The second DGI Centro Chief in Ecuador was Hermes Cachon Gacita noted García Diaz. He reportedly arrived in Quito in 1983 for a three year posting using a non-traditional cover assignment. Roughly concurrent with the change in Centro Chiefs was the return of Javier Buduen Martinez, this time as Commercial Attaché. Other newcomers included Buduen’s wife “Elvirita” and Luis Enrique Benites Montero, who took Castillo’s former position in OLADE.
Ambassadorial-level relations were re-established on January 24, 1984 and DGI Officer Carlos Rafael Zamora Rodriguez was immediately assigned as ambassador. He was accompanied by his spy-wife, Maura Juan Perez. Shortly thereafter, Guerra Diaz, the former DA Section Chief for South America, arrived in Ecuador as the new First Secretary.
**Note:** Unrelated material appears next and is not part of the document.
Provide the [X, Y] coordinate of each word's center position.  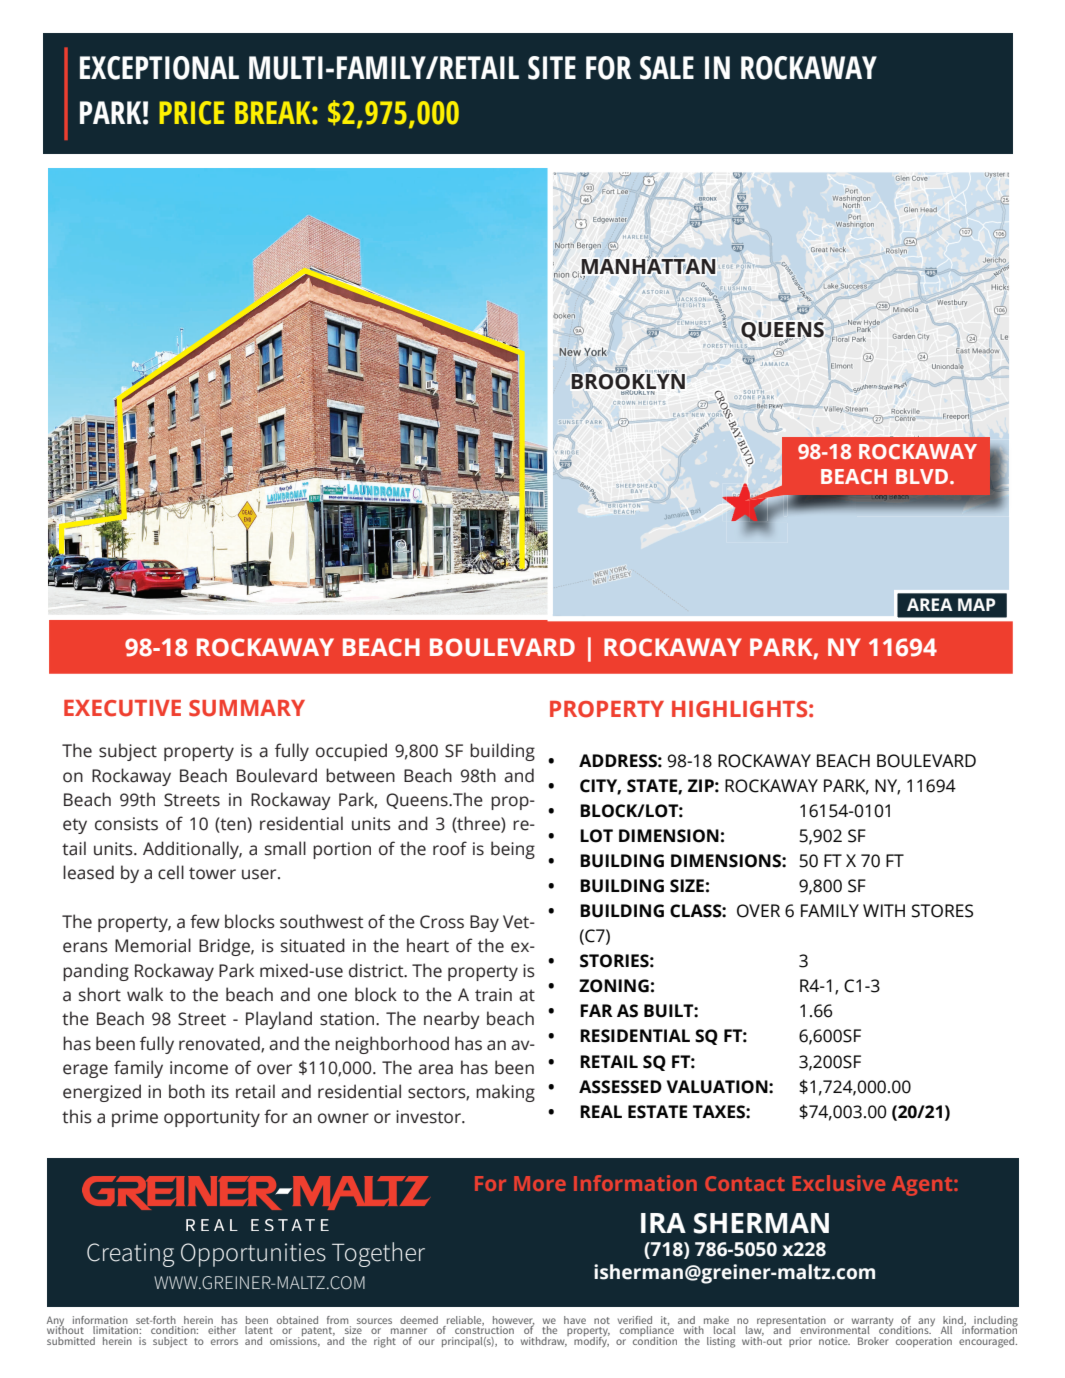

Two years later, the DGI Centro welcomed Nelson Quesada (Carlos Alfonso) and Ricardo Cruz Fernandez (Max).
Ambassador Zamora and his wife remained in Ecuador until 1989. Public records show by the year 2000, he was Havana’s Ambassador to Panama and several years later became the regime’s Ambassador to Brazil, a position he held until 2013.